START DATA FOR THIS TASK
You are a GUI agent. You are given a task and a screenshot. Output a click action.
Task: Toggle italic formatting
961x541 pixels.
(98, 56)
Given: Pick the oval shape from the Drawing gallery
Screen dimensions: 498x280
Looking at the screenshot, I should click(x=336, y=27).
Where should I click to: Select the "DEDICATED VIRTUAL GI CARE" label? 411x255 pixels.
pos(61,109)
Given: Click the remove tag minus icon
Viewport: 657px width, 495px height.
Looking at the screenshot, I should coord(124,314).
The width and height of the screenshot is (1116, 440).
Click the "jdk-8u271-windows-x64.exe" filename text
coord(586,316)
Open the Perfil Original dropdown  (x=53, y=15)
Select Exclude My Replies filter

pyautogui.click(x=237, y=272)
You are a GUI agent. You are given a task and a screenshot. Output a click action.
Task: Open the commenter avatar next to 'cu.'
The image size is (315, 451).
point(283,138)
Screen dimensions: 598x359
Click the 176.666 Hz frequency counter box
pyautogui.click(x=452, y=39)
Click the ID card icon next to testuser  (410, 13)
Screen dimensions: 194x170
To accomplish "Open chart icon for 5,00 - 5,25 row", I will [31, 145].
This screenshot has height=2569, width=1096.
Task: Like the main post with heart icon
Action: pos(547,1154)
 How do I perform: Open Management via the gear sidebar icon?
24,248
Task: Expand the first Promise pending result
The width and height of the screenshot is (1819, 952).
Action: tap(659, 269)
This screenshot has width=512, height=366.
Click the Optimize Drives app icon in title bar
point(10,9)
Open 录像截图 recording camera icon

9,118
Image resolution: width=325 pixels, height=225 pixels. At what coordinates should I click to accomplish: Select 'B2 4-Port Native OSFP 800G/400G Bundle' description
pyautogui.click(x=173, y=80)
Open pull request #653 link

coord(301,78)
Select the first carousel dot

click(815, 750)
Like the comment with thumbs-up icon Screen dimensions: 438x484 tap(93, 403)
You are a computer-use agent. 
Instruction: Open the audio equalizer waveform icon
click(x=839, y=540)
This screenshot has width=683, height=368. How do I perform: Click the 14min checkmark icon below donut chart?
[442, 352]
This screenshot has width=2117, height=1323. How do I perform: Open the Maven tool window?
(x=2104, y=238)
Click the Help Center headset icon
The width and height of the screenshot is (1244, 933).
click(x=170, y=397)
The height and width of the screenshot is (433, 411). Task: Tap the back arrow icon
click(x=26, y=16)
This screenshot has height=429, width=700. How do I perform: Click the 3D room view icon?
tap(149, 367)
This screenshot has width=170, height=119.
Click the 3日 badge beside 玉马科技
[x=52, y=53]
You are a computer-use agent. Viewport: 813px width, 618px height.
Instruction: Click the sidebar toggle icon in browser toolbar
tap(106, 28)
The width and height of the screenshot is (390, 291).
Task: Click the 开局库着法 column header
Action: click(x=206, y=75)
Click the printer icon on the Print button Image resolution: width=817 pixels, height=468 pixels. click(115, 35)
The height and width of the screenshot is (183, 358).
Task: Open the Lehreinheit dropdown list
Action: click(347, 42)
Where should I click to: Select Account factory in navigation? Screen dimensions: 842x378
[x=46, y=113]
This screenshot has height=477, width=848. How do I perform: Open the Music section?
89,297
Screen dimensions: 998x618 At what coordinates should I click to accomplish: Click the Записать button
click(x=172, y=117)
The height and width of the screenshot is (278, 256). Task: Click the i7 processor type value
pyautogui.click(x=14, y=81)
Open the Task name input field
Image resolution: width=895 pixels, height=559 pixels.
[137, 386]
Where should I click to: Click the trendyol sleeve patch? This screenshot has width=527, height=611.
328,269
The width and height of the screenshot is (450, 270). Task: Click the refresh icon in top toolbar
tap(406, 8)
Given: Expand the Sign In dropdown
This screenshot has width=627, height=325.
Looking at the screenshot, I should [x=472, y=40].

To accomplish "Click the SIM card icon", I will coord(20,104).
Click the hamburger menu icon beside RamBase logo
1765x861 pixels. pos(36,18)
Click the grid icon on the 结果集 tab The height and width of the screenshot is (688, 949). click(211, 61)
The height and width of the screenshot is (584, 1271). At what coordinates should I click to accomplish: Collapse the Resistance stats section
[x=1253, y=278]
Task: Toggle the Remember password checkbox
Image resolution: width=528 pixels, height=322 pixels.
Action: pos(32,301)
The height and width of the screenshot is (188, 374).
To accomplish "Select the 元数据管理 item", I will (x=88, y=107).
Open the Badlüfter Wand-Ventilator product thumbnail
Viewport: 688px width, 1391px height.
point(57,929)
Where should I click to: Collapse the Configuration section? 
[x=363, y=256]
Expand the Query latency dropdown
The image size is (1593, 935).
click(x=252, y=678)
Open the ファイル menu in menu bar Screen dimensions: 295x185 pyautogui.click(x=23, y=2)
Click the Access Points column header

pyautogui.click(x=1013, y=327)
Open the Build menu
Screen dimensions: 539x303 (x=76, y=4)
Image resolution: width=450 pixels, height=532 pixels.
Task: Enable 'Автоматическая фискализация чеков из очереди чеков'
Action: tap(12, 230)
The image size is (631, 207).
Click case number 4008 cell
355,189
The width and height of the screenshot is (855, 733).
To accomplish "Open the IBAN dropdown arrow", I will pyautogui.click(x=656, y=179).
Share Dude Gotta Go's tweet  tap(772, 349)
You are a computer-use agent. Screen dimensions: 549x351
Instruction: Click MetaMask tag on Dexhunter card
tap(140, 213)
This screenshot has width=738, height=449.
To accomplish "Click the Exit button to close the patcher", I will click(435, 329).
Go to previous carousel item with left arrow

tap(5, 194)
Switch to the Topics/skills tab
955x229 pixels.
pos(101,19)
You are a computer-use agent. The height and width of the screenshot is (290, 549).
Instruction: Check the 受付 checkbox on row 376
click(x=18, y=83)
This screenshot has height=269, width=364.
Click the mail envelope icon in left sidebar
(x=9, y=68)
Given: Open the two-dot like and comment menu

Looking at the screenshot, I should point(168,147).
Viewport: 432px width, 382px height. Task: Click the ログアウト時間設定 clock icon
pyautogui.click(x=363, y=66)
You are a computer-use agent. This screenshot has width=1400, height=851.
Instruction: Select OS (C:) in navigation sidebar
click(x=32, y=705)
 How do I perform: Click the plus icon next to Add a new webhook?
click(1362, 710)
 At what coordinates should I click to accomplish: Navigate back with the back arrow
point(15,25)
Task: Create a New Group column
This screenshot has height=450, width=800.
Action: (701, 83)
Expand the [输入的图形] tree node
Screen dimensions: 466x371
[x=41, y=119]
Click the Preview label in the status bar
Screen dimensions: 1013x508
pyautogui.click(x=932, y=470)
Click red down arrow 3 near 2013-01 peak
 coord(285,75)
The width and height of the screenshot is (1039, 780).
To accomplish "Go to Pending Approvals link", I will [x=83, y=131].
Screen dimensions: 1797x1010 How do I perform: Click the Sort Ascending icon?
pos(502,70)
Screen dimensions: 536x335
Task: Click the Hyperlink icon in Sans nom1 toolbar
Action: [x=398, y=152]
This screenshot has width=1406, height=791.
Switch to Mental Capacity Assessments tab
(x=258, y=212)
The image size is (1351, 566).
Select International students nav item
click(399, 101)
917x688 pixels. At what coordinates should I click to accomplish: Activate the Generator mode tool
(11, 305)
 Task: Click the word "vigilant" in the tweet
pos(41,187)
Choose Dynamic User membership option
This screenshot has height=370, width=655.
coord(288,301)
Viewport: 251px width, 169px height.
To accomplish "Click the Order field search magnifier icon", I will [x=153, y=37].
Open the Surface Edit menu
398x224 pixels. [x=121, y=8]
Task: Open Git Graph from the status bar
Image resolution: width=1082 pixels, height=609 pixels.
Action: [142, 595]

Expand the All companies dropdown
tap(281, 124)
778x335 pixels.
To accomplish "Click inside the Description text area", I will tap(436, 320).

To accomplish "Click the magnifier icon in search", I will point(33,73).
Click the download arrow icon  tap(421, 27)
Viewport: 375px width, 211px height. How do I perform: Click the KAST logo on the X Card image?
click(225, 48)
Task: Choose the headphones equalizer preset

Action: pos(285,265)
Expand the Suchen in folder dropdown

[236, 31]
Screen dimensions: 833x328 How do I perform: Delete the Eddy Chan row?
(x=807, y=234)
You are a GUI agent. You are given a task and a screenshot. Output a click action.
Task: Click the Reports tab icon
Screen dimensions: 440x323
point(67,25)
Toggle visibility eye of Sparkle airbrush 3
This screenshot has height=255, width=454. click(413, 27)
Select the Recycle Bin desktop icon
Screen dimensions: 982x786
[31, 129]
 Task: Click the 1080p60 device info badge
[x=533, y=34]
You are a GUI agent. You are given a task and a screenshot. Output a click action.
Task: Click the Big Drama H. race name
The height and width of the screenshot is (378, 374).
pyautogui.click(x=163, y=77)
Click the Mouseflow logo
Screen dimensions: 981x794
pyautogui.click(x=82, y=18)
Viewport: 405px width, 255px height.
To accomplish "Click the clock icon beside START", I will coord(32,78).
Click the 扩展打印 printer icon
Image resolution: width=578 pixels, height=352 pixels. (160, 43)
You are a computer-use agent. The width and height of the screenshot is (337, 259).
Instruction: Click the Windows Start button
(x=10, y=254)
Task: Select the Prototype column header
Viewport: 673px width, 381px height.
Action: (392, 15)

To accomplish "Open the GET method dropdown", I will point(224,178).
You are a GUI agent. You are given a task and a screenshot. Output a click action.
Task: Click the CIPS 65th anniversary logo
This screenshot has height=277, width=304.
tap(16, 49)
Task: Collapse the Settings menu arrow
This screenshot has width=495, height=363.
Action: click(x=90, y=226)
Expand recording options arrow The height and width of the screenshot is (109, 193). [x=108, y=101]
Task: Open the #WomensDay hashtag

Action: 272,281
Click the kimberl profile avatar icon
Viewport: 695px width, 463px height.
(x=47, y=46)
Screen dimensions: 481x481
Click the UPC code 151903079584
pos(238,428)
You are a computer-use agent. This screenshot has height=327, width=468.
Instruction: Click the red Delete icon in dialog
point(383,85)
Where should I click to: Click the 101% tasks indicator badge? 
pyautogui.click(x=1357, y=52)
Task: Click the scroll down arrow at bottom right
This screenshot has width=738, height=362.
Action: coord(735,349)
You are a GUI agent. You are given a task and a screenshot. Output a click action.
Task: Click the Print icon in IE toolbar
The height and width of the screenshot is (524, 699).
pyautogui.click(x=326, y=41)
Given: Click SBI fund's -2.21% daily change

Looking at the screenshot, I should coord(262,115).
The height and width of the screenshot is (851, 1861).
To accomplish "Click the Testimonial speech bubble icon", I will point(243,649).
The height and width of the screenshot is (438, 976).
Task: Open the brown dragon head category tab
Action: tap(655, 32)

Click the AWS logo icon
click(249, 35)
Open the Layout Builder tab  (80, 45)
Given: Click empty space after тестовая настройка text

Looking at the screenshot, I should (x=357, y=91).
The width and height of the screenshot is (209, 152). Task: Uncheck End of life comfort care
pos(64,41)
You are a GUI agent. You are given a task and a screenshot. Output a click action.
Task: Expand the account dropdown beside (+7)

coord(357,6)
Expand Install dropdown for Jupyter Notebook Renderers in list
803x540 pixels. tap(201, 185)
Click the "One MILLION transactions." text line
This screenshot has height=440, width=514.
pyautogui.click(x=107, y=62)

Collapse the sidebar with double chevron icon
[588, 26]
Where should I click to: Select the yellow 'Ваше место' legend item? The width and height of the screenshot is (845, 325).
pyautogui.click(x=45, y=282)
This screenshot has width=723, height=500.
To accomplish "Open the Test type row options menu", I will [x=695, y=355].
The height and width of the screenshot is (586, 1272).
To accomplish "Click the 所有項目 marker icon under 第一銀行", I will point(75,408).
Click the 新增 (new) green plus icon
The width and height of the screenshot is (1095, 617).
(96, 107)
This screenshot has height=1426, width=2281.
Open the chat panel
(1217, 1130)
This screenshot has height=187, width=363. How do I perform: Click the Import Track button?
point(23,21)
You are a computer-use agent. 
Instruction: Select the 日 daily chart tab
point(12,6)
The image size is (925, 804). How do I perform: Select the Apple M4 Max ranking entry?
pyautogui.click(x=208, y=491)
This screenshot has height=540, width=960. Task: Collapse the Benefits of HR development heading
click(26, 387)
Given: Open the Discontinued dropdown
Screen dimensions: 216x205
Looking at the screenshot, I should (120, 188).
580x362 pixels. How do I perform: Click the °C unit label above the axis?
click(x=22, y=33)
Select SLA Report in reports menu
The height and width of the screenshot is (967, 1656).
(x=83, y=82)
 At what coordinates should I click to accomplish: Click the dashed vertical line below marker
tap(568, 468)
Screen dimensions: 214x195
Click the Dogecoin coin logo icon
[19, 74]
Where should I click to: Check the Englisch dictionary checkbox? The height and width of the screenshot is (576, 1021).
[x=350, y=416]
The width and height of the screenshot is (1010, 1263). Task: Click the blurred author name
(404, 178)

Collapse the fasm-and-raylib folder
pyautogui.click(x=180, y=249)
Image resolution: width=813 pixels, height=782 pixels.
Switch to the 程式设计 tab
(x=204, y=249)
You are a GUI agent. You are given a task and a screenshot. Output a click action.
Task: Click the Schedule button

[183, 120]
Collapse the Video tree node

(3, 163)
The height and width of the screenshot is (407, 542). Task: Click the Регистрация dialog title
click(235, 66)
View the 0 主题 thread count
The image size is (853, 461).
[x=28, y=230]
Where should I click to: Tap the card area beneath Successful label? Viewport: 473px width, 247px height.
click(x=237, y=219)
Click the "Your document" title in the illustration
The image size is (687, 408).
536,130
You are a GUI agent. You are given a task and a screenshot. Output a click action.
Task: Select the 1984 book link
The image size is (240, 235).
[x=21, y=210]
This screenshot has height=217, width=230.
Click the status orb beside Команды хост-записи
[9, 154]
END DATA FOR THIS TASK
• **TASK BRIEF**:
Update the records from the first line through the line containing "Click the ID", inclusive, replacing "Screen dimensions" with "Screen size" and leaving everything else unchanged. Return only those lines.

• **COMPLETE RESPONSE**:
You are a GUI agent. You are given a task and a screenshot. Output a click action.
Task: Toggle italic formatting
961x541 pixels.
(98, 56)
Given: Pick the oval shape from the Drawing gallery
Screen size: 498x280
Looking at the screenshot, I should click(x=336, y=27).
Where should I click to: Select the "DEDICATED VIRTUAL GI CARE" label? 411x255 pixels.
pos(61,109)
Given: Click the remove tag minus icon
Viewport: 657px width, 495px height.
Looking at the screenshot, I should coord(124,314).
The width and height of the screenshot is (1116, 440).
Click the "jdk-8u271-windows-x64.exe" filename text
coord(586,316)
Open the Perfil Original dropdown  (x=53, y=15)
Select Exclude My Replies filter

pyautogui.click(x=237, y=272)
You are a GUI agent. You are given a task and a screenshot. Output a click action.
Task: Open the commenter avatar next to 'cu.'
The image size is (315, 451).
point(283,138)
Screen size: 598x359
Click the 176.666 Hz frequency counter box
pyautogui.click(x=452, y=39)
Click the ID card icon next to testuser  (410, 13)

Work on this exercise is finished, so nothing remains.